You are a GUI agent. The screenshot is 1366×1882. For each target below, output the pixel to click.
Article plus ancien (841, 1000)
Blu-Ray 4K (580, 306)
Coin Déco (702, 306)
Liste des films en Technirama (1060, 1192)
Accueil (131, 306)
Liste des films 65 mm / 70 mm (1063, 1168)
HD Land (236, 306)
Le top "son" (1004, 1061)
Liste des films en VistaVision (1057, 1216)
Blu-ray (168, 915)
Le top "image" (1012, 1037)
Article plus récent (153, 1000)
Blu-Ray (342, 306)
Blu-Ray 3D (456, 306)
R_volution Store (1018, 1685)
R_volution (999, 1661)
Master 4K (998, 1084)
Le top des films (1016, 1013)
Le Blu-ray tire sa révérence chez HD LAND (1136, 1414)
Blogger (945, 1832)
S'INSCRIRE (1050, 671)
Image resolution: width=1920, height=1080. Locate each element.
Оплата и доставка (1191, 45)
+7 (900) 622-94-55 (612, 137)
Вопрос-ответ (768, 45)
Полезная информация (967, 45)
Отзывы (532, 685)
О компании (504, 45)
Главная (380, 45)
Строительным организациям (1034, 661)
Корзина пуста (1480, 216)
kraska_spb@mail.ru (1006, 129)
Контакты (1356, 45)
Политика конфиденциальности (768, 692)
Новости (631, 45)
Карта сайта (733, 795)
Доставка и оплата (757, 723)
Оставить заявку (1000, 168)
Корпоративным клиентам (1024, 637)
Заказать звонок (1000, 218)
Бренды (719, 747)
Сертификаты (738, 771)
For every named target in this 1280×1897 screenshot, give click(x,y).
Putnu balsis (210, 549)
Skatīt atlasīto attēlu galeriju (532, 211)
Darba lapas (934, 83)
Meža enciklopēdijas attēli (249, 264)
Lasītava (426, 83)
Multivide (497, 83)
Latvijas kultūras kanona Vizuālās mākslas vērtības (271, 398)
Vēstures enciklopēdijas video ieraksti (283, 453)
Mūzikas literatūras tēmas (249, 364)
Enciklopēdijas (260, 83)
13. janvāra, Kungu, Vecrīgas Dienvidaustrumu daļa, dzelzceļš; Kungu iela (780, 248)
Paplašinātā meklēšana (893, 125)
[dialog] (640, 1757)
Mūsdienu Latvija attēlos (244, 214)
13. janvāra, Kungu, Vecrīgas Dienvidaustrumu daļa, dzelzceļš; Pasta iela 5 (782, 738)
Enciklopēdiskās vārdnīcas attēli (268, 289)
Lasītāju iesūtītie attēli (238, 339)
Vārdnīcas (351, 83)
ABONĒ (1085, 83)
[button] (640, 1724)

★ ★ ★ ★

EXERCISE AIM: Across the whole listing above, tally each line where the string "janvāra" occurs, and give the number and nothing more.

ANSWER BELOW: 2